Top of DATASET ENTRIES

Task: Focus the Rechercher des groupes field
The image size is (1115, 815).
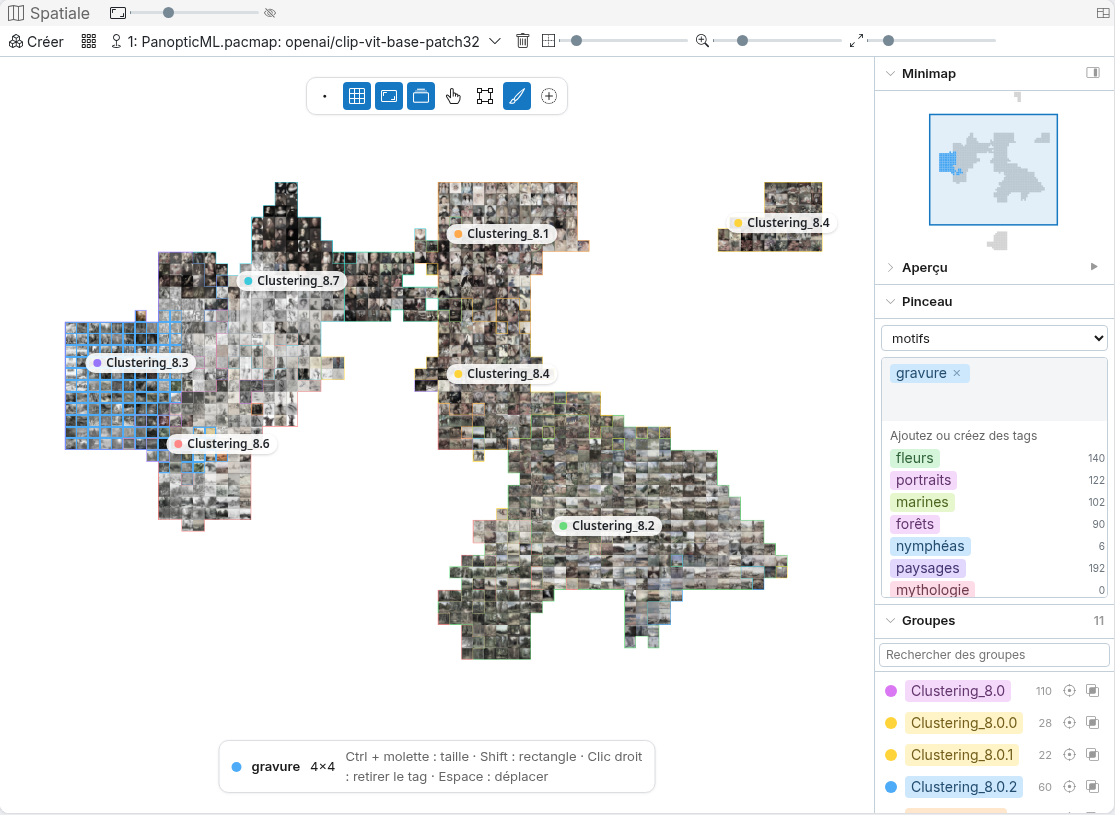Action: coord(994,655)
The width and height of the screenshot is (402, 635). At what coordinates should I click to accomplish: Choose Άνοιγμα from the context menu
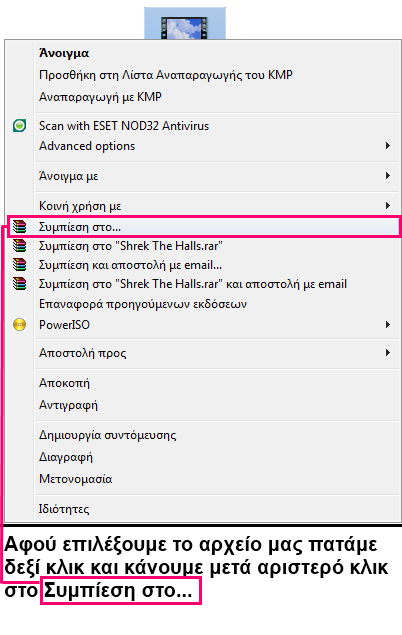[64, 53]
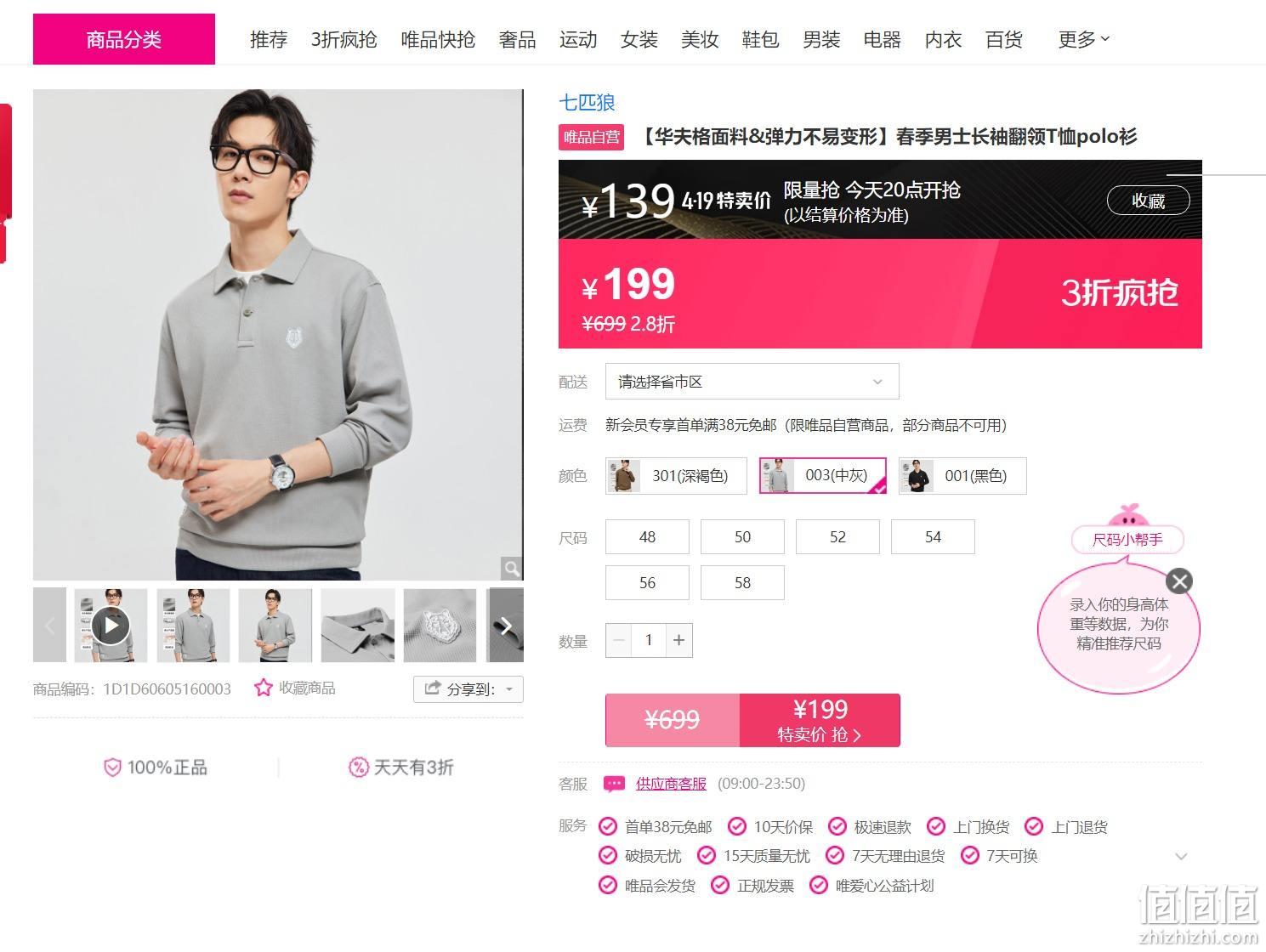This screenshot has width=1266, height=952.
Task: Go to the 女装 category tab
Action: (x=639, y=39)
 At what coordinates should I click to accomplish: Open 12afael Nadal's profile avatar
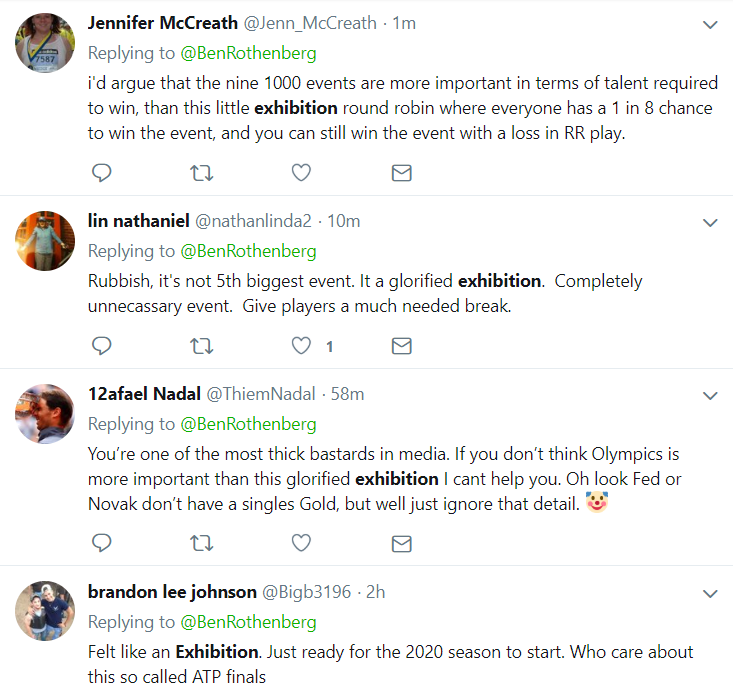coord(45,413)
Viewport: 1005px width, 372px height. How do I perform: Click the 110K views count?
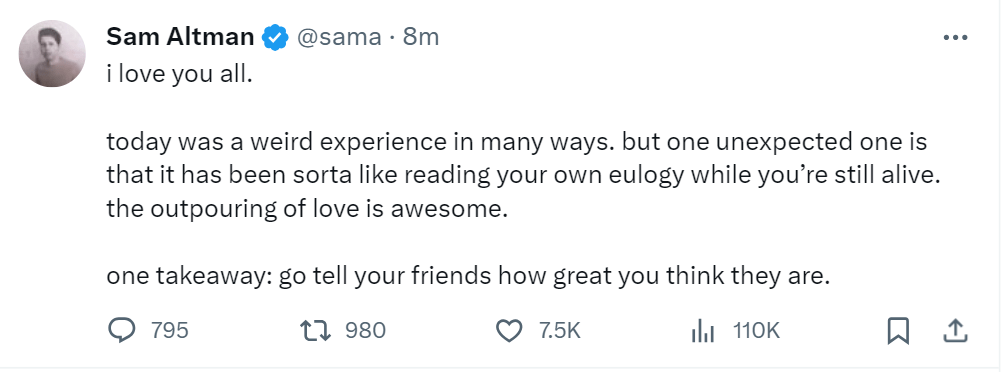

Bottom of DATASET ENTRIES

* [AIM OF THE TASK]: What you return must match the records exactly, apart from the images, which are omitted.

* [REPLY TO THE TASK]:
Task: Focus the Rechercher des groupes field
The image size is (1115, 815).
Action: coord(994,655)
The width and height of the screenshot is (402, 635). At what coordinates should I click to accomplish: Choose Άνοιγμα from the context menu
[64, 53]
This screenshot has width=1266, height=952.
Task: Go to the 女装 category tab
Action: (x=639, y=39)
 At what coordinates should I click to accomplish: Open 12afael Nadal's profile avatar
coord(45,413)
Viewport: 1005px width, 372px height. How do I perform: Click the 110K views count?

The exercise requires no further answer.